Scott Morris On Posture


In his latest video lesson Scott Morris looks at a subject so basic that we forget just how important it really is – posture. How you hold the guitar determines how to a great extent how easy or hard you make life for yourself when playing. Scott looks at the basics such as chair height, footstools and guitar supports, and the correct position for the guitar and your arms when playing. For more like this check out Scott’s other videos or his method, Classical Guitar Complete. Scott plays a Felipe Conde CE-4 cedar.

Comments (7)


I’m a 63 year-old graduate of Firestone Conservatory, had my own guitar department at Slippery Rock University, was on the concert stage for five years, and enjoyed your video immensely!!

You are a great teacher and I wish you all success and happiness.


I enjoyed your video especially concerning the left hand. Where can one get the item you showed which replaces the foot stool?

on a related item. I’m 76 years young. years ago I lived in California and studied with maestro Vicente Gomez. subsequent I came back to N.Y. State got a full time job and became miserably respectefull. In the past few years, since retiring, I’ve began to play the guitar again. I study every day Pratt, Carcassi and Sor and some more familiar pieces. Do you know of a school in the state of Georgia or nearby where I can further learn the instrument before I croak? I want to be able to smile when I’m underground. thank uuuuuuuuuuuuu

very useful lesson!!
I was getting so sloppy- never was right from the start.

question- in this video you said nothing about upper body leaning forward or verticel. please say something about that.

leaning forward a lot soon does a bachache.

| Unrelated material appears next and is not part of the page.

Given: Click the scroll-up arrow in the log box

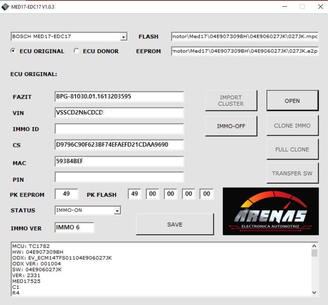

I hadn’t realized that I had let the diagonal angle of my guitar neck get a little too flat. I saw this video, changed the angle, and voila instant improvement of tone production and left hand facility. Thanks for that!!

Hello Scott,

Very good video! I have been a classical teacher at some colleges in central Texas for about 35 years, and I would concur with all you said. I am so convinced that chair height is crucial to good playing that I have one of the nice foldout-type, padded seat chairs for playing classical guitar that puts me at exactly the right height when playing in public. With that chair I can use a wooden foldout type footstool I made (somewhat similar to what Bream used)and still be assured of being at the right height and in the correct position. I do have an adjustable footstool though for instances where taking the foldout out chair is not practical.

I’ve often found it unfortunate to see some players, and even some good players, on YouTube clips and even some who do videos for GSI, playing with the guitar on the right leg, and with their right wrist being bent at a very unnatural angle, which eventually causes wrist, back, and shoulder problems. Posture is so crucial, and that’s one on the reasons Segovia was still performing at 94!

Again, Scott, very nice and informative video. I especially liked the idea of playing in front of a mirror….been doing that myself for many years and I always suggest it to my students.

Great video on posture. At the end you asked for requests for topics. Please make a video about performance, especially how to not make mistakes. Thanks!

When I started playing I had no idea of the importance of posture. I would spend countless hours practising and then my whole body would be sore the next day. Eventually I realised how important it is to have good posture and started consciously using good posture in my practice.

I should add that different techniques require different postures. For example, when strumming chords it is best to have the guitar on your right knee but when playing fast shredding kind of stuff it is much easier if you have the guitar on your left knee.

I have found that some electric guitar body shapes are really terrible for playing with correct posture while sitting. They are clearly made for stand up play, the flying V for example.

Before buying a guitar you should take your chair into the shop and test it out or before buying a chair or footstool you should take your guitar to the shop and test it out. It took me ages to do this but once I had the proper chair, footstool and guitar playing became much easier and I improved a lot faster.